Shoppers who sign up with delivery app Shipt can receive their Meijer orders at home within an hour.

Midwest multichannel grocery chain Meijer Inc. is working with delivery app Shipt to offer home delivery within an hour.

Meijier, No. 332 in the Internet Retailer 2016 Top 500 Guide with 2015 web sales of $66.1 million, on Thursday announced the service is available in the Detroit area and that it will “evaluate possibilities for expanding to additional stores in the future.”

Consumers who sign up for Shipt, a membership-based app, can choose from 55,000 grocery items and other products, including fresh and frozen items, from among 25 Detroit-area Meijer stores that offer Shipt’s home-delivery service, Meijer says. Shipt uses contract-based personal shoppers to handpick items and deliver orders within a preferred one-hour time window. The arrangement with Meijer will employ more than 300 people, according to the companies.

A Shipt membership costs $99 per year or $14 per month. Delivery is free for orders over $35 and a $7 delivery fee is charged on orders less than $35. Most Meijer stores are open 24 hours, and deliveries will be available at some locations 24 hours a day every day of the week, with exceptions for some holidays, according to Meijer and Shipt. Shipt’s grocery delivery service is available to shoppers in 26 markets that are mostly concentrated in the southeastern United States.

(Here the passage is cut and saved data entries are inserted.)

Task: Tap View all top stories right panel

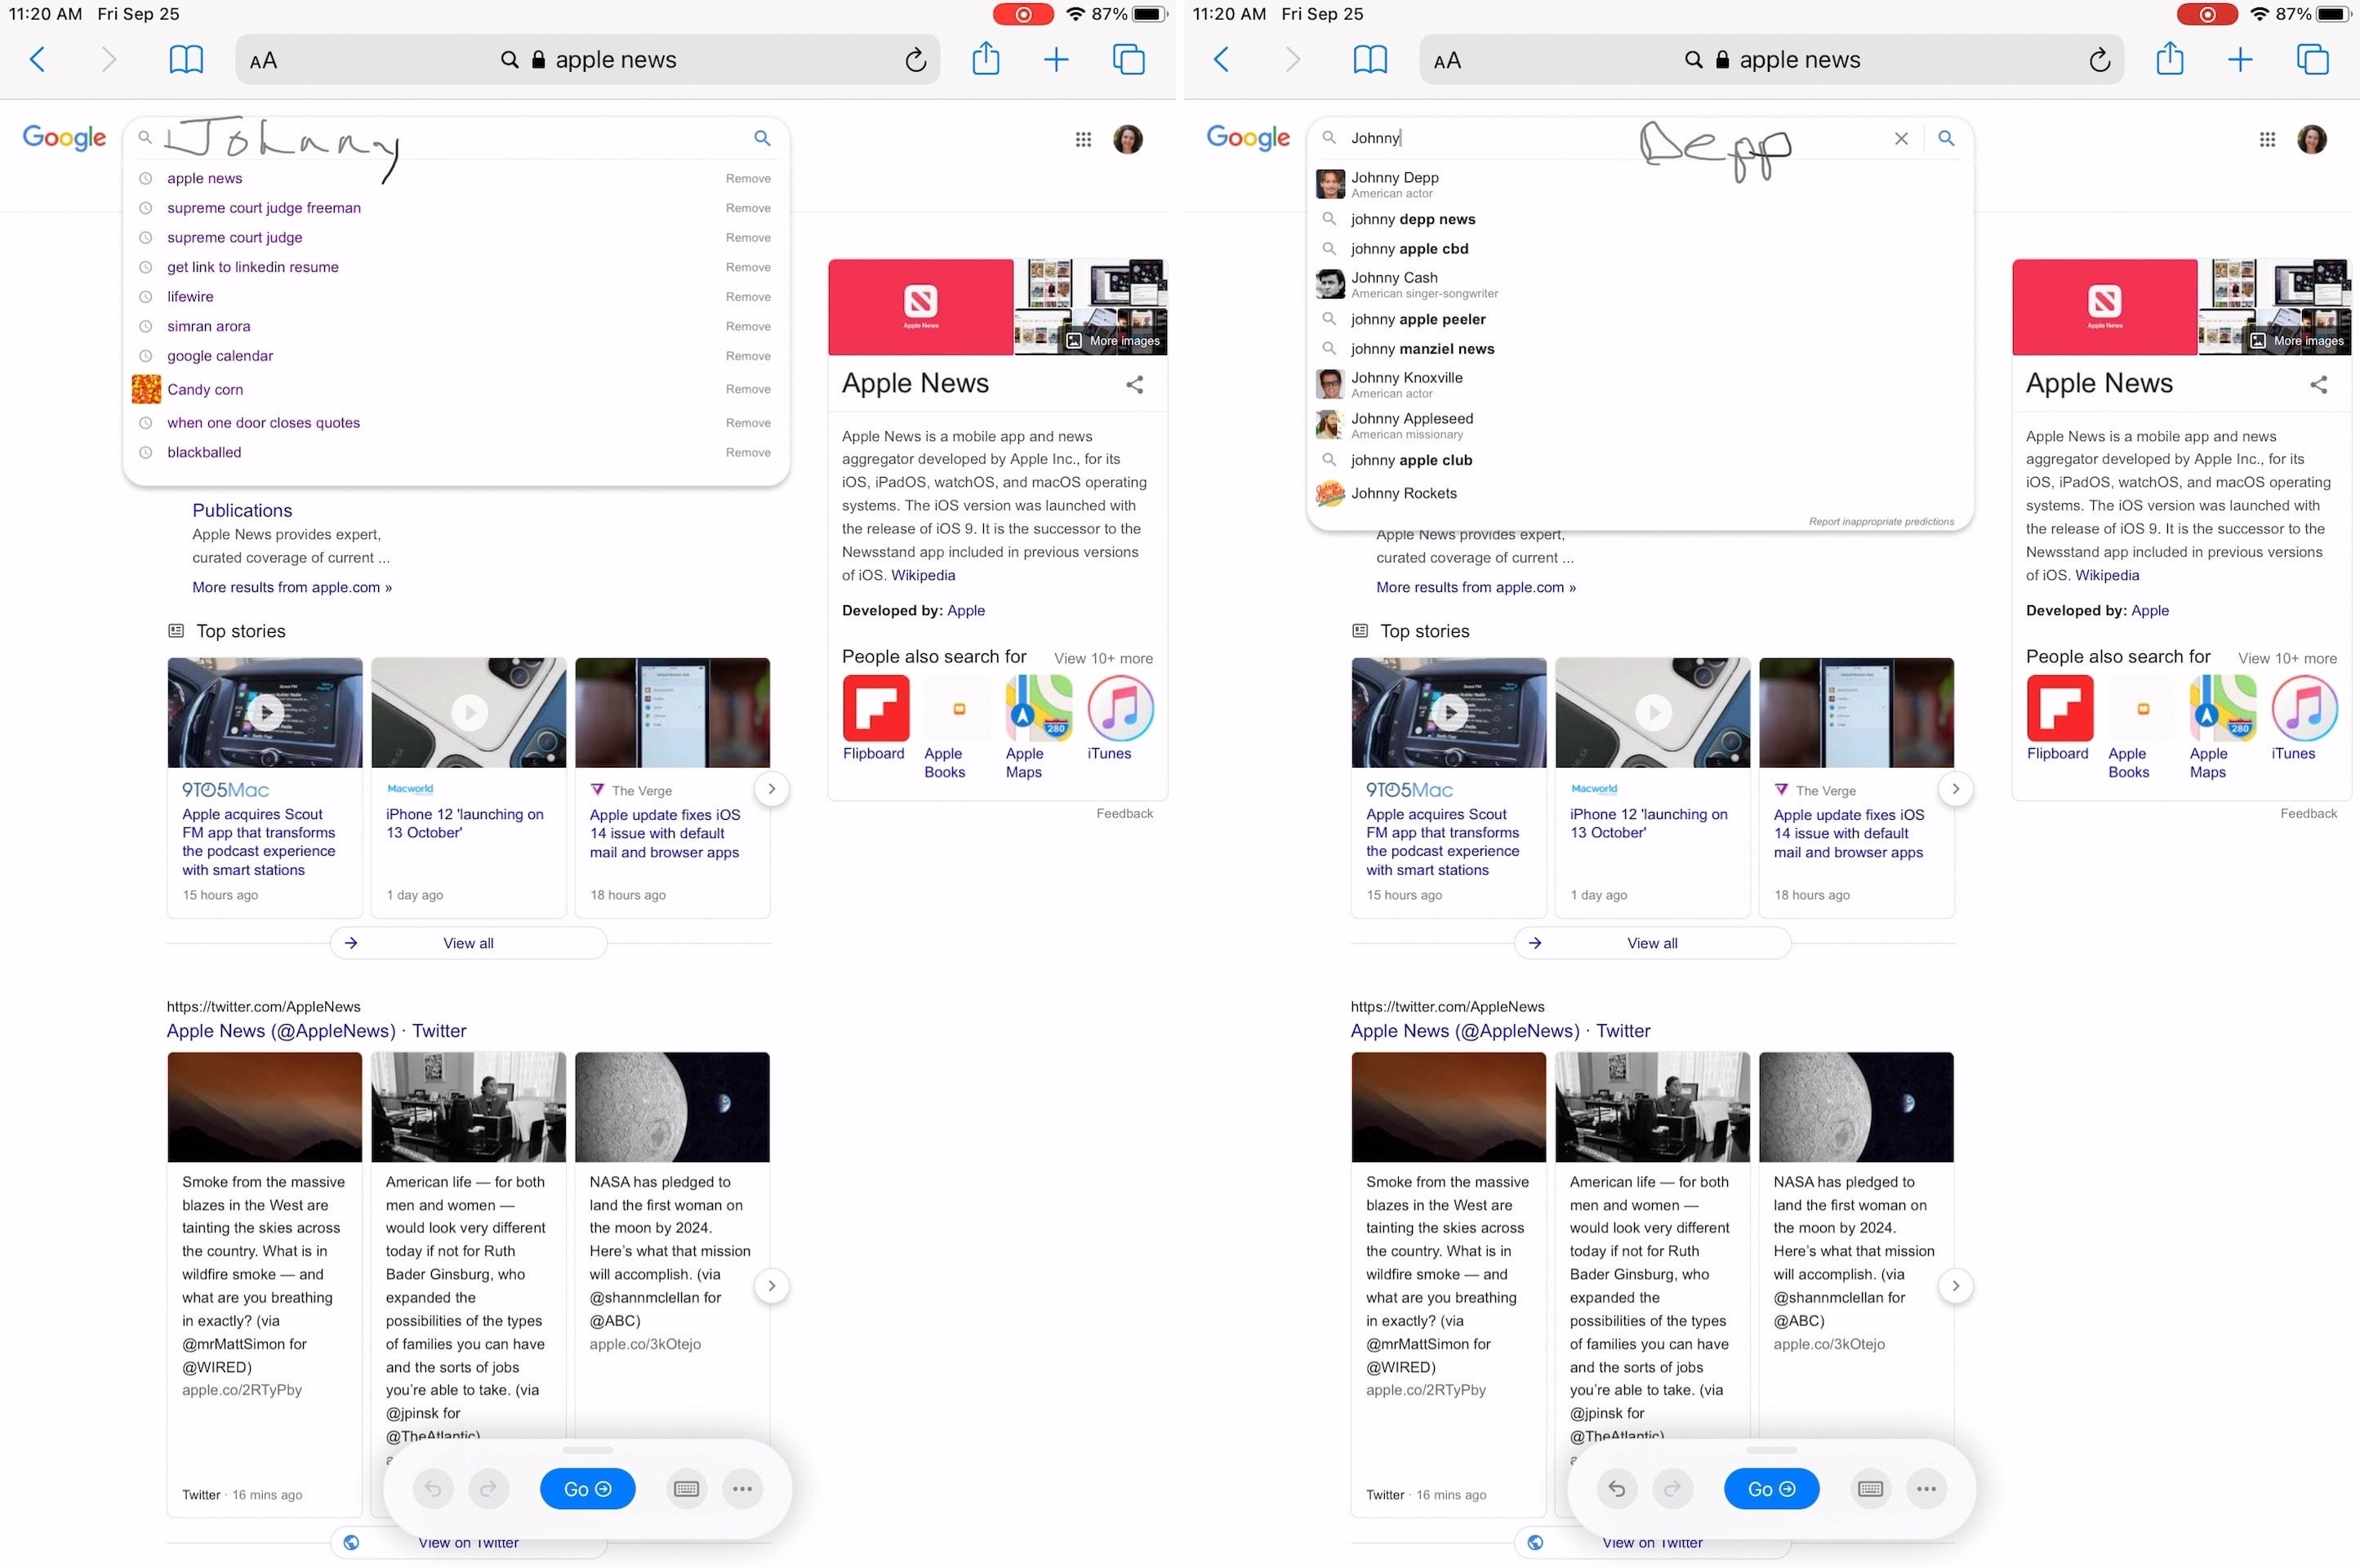Action: coord(1651,943)
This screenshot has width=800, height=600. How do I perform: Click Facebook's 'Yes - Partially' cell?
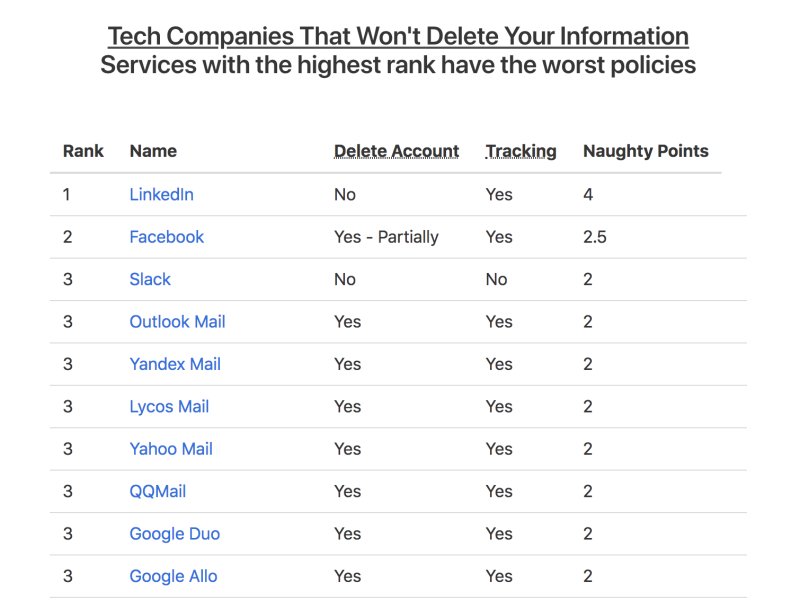point(386,237)

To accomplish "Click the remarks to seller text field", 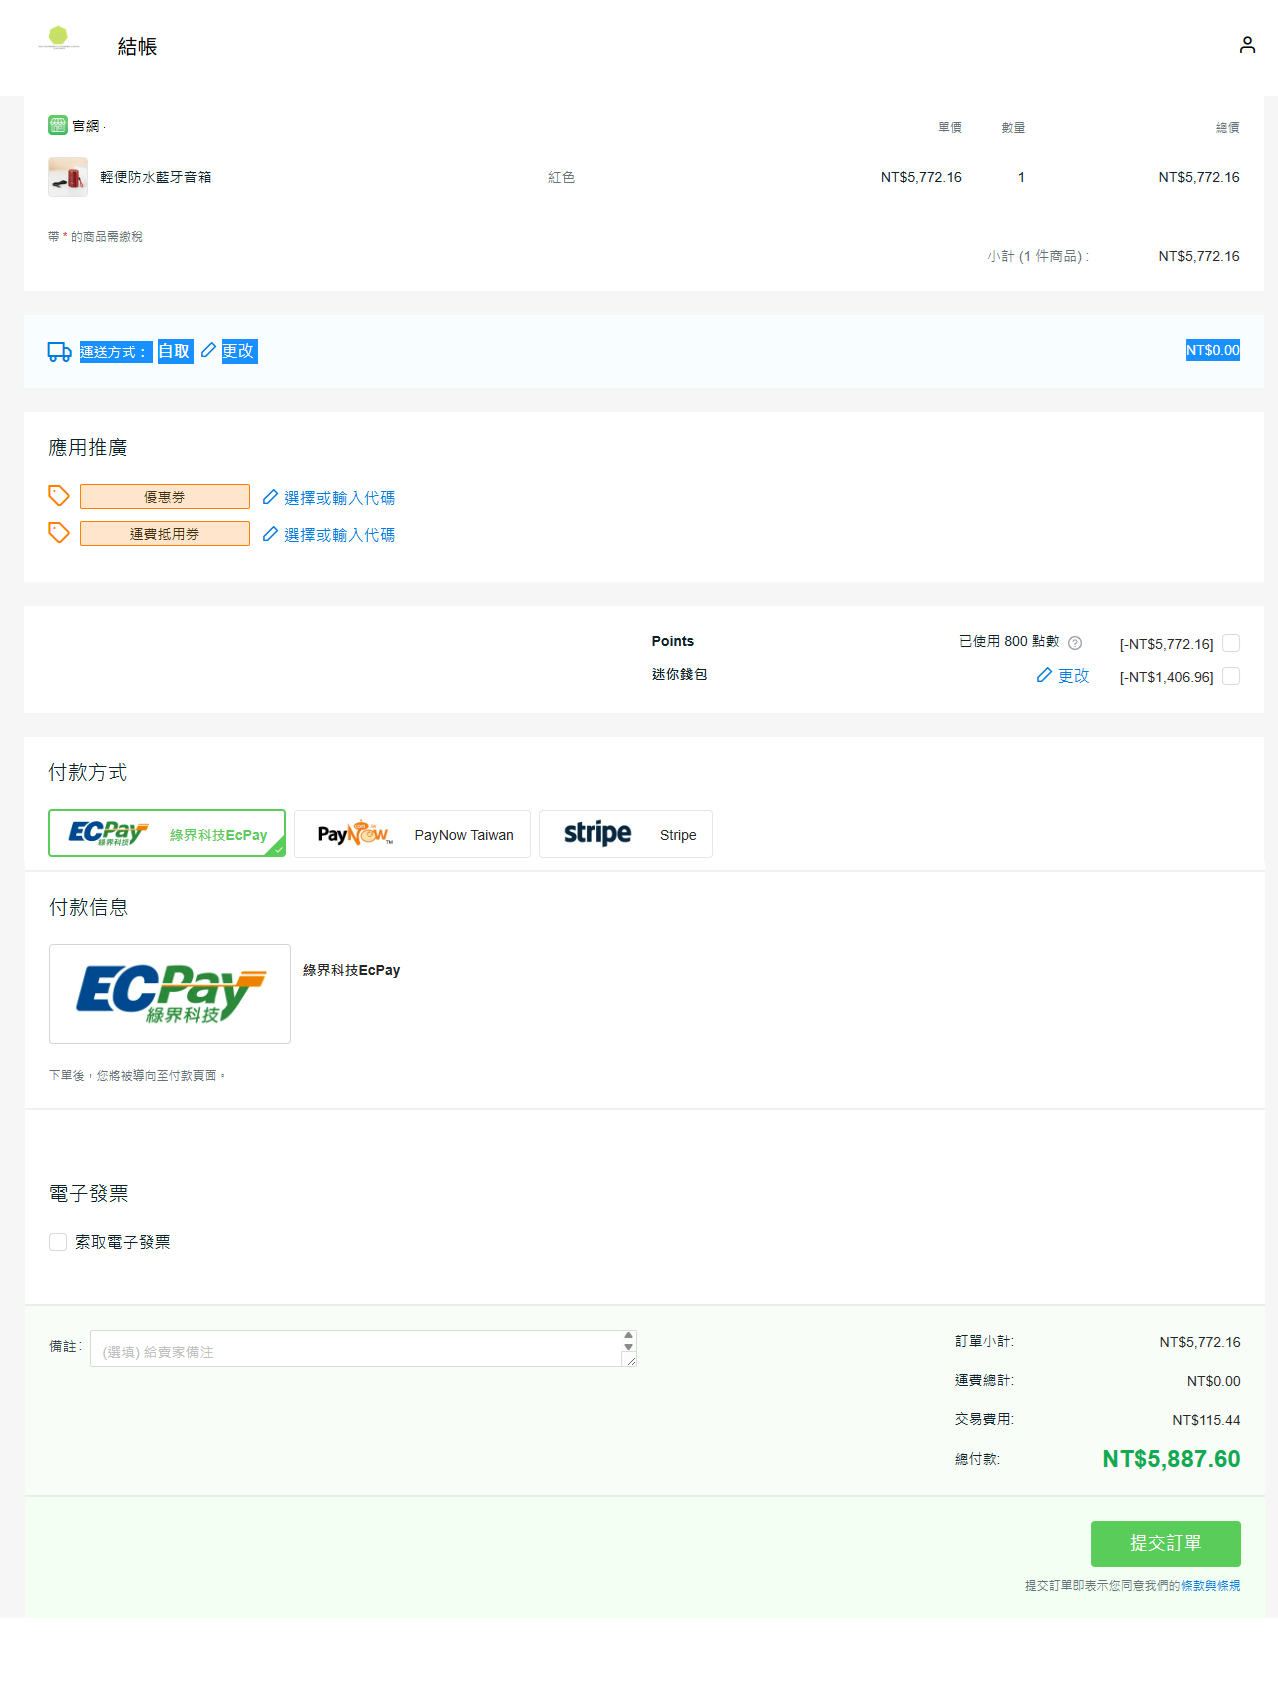I will 355,1350.

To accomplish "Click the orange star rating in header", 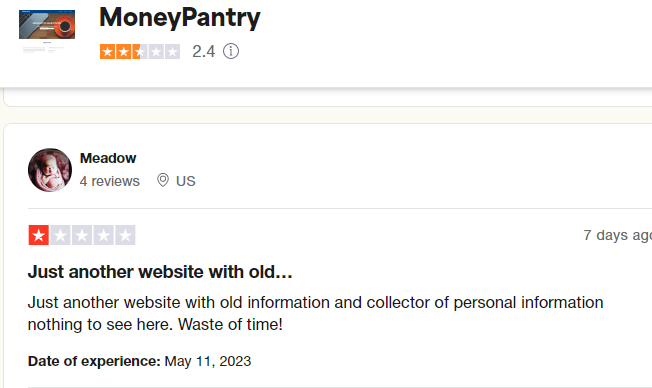I will pyautogui.click(x=140, y=52).
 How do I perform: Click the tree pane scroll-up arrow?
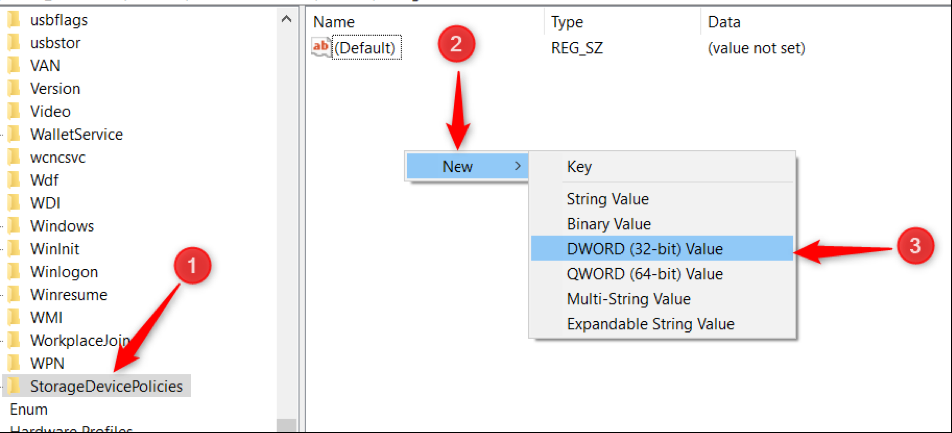287,19
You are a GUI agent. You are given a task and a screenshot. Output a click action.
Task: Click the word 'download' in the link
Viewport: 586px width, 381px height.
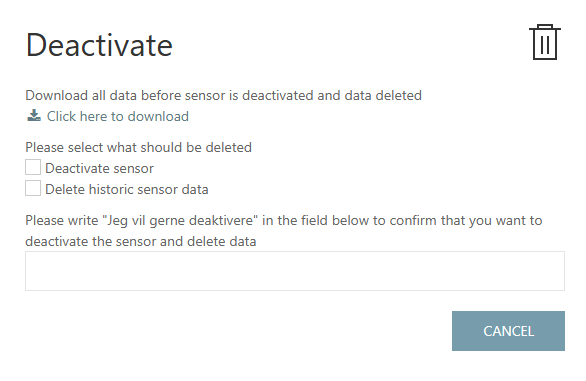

Meijer’s at-home delivery expands its e-grocery options. In mid-June the grocer said it was offering curbside pickup of online orders at four stores in the Detroit suburbs after piloting the program in 2015 in Grand Rapids, Mich. Meijer has said 14 stores will offer curbside service in the Detroit/Ann Arbor area by October, with 33 stores in four states offering it by the end of the year. Curbside pickup is available within an hour for online orders of 12 items or less; 13 items or more requires a three-hour wait time.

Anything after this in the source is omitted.